- IATA: none; ICAO: none; FAA LID: 3FK;

Summary
- Airport type: Public use
- Owner: Siherb Aviation Corp
- Serves: Franklin, Indiana
- Elevation AMSL: 740 ft (230 m)
- Coordinates: 39°25′35″N 086°03′30″W﻿ / ﻿39.42639°N 86.05833°W

Map
- 3FK Location of airport in Indiana

Runways
| Direction | Length |  | Surface |
| ft | m |
| 3/21 | 2,400 | 732 | Asphalt |

Statistics
- Based aircraft: 43
- Source: Federal Aviation Administration

= Franklin Flying Field =

Franklin Flying Field is a privately owned, public use airport located three nautical miles (6 km) south of the central business district of Franklin, a city in Johnson County, Indiana, United States.

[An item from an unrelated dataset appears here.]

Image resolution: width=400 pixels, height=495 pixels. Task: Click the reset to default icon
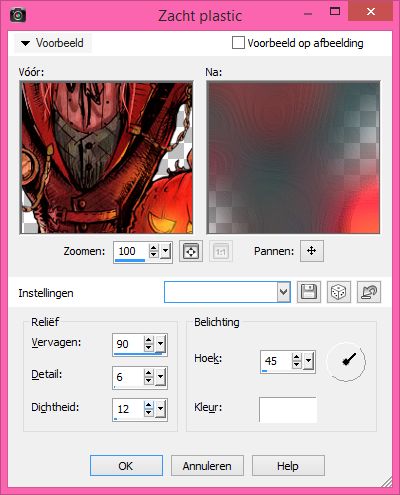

== Facilities and aircraft ==
Franklin Flying Field covers an area of 129 acres (52 ha) at an elevation of 740 feet (226 m) above mean sea level. It has one runway designated 3/21 with an asphalt surface measuring 2,400 by 35 feet (732 x 11 m).

There are 43 aircraft based at this airport: 95.3% single-engine, 2.3% multi-engine, and 2.3% helicopter.